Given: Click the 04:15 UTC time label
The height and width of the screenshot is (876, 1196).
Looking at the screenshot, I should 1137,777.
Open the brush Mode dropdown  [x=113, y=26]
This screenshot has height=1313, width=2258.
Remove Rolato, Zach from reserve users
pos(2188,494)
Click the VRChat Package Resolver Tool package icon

#### Aim:
Convert the lines of the records from the one containing "Open the brush" through the final line into a JSON list of strings, one string per line and blank lines omitted.

#### Task response:
[
  "Open the brush Mode dropdown  [x=113, y=26]",
  "This screenshot has height=1313, width=2258.",
  "Remove Rolato, Zach from reserve users",
  "pos(2188,494)",
  "Click the VRChat Package Resolver Tool package icon"
]